TASK DETAILS: Every line from the one with "Where should I" to the end of the listing, and nothing else, is to be printed exactly; please leave the pictures out.

*** MATERIALS PROVIDED ***

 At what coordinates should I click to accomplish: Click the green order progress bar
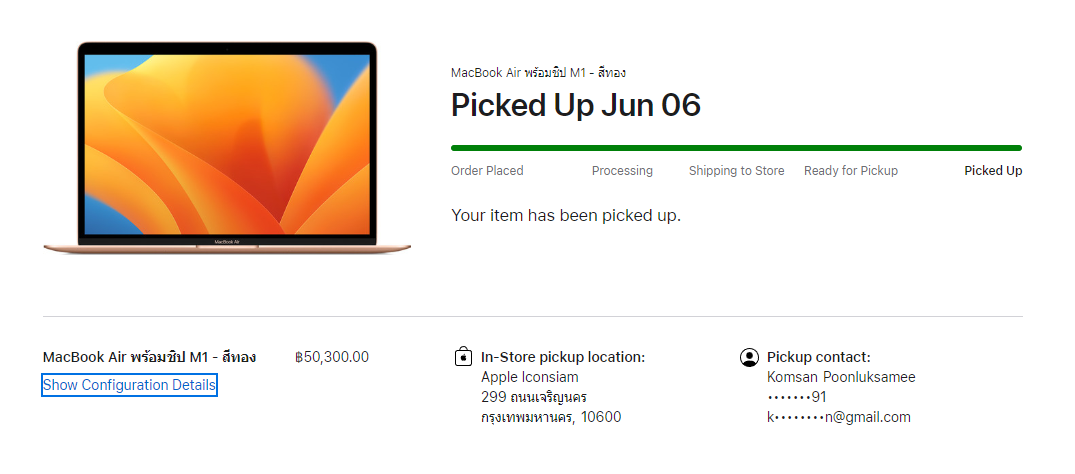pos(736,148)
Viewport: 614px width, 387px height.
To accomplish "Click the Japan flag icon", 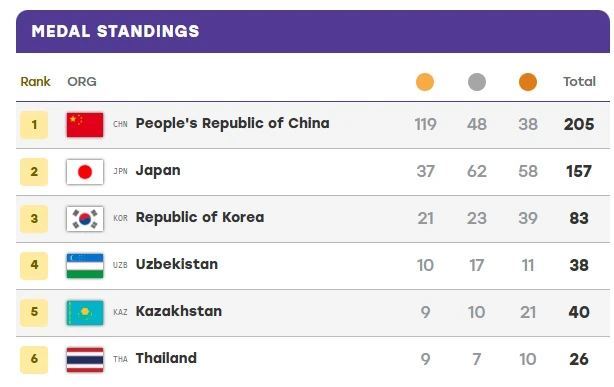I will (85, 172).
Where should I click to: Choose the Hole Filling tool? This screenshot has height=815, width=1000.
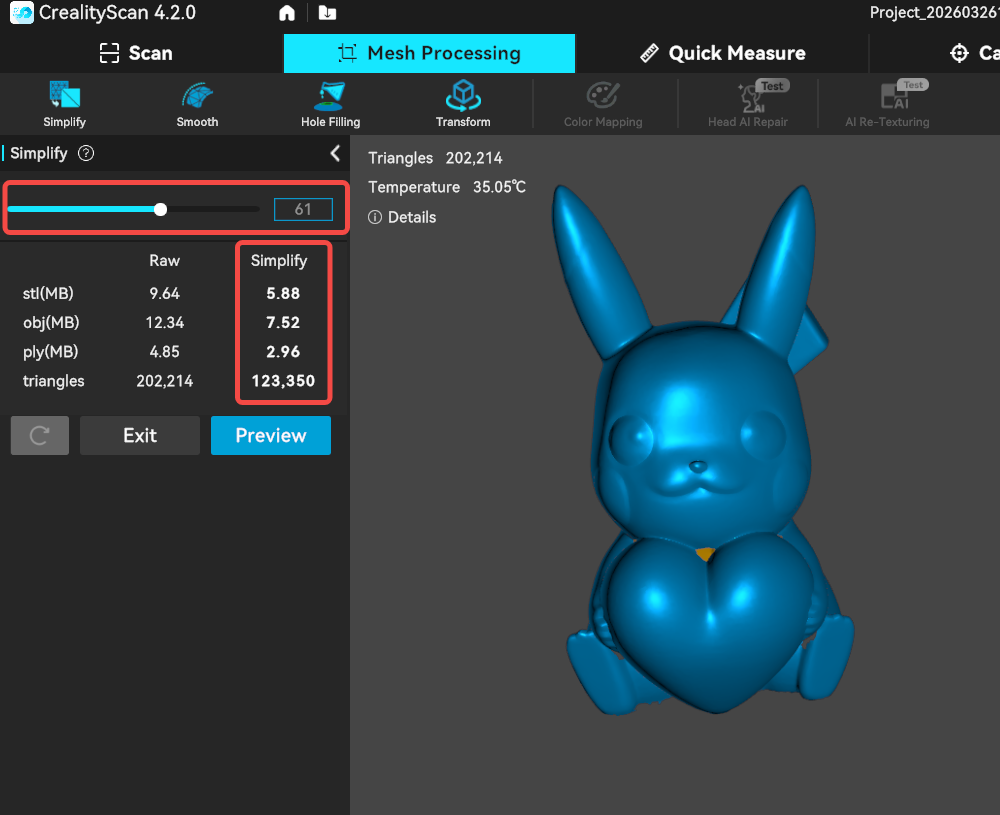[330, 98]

*** End of MATERIALS PROVIDED ***

RESPONSE TO THE TASK:
Where should I click to: Choose the Hole Filling tool? This screenshot has height=815, width=1000.
[330, 98]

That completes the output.